What the task asks: Pick out every line below that contains the word "coordinates" and copy those lines.

Task material:
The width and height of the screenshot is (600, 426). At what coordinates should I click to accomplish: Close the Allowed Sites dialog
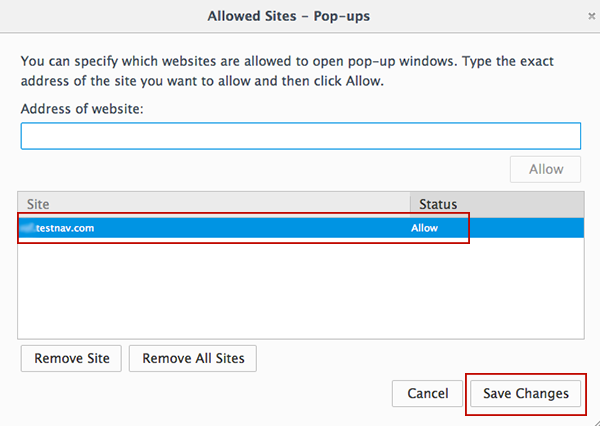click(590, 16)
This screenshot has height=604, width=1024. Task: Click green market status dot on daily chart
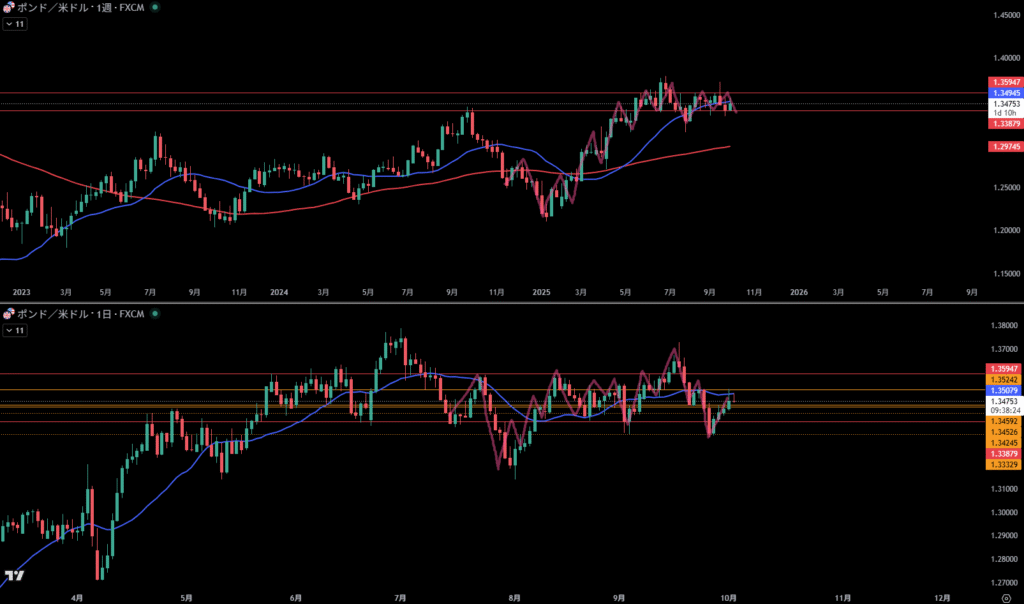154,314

--

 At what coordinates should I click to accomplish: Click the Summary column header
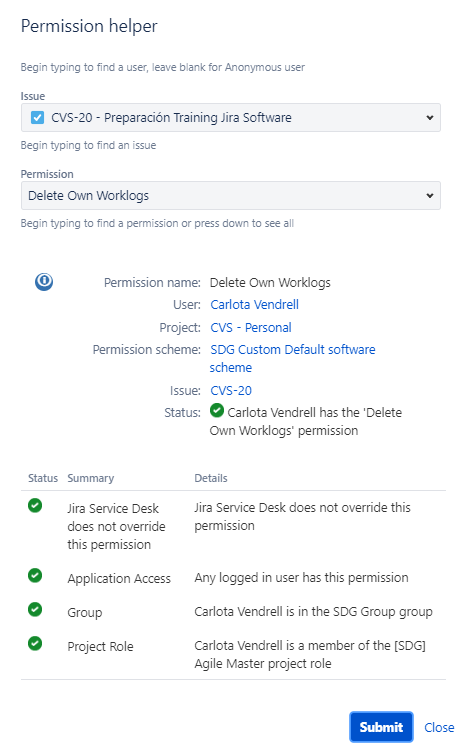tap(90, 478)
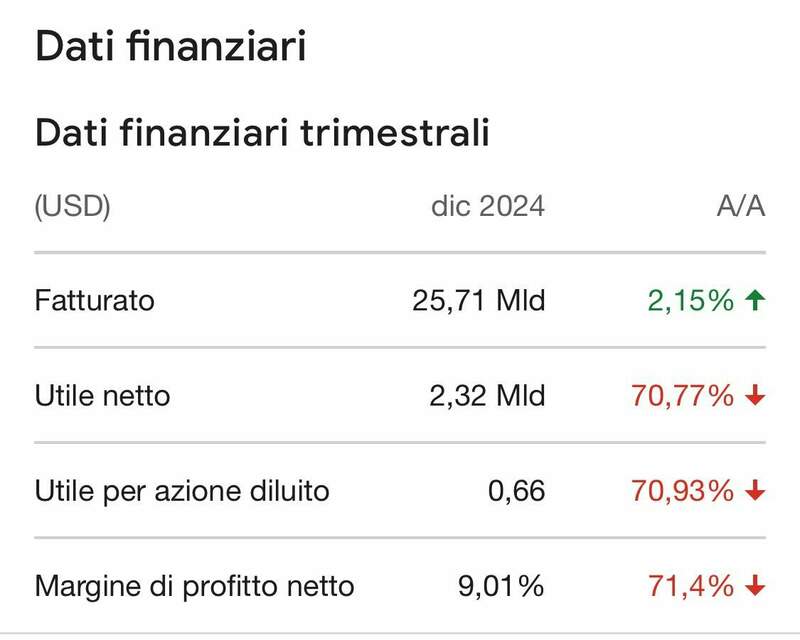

Output of the exercise:
The width and height of the screenshot is (600, 426). At what coordinates should I click to accomplish: Close the Allowed Sites dialog
 At what coordinates should I click to accomplish: Click the Summary column header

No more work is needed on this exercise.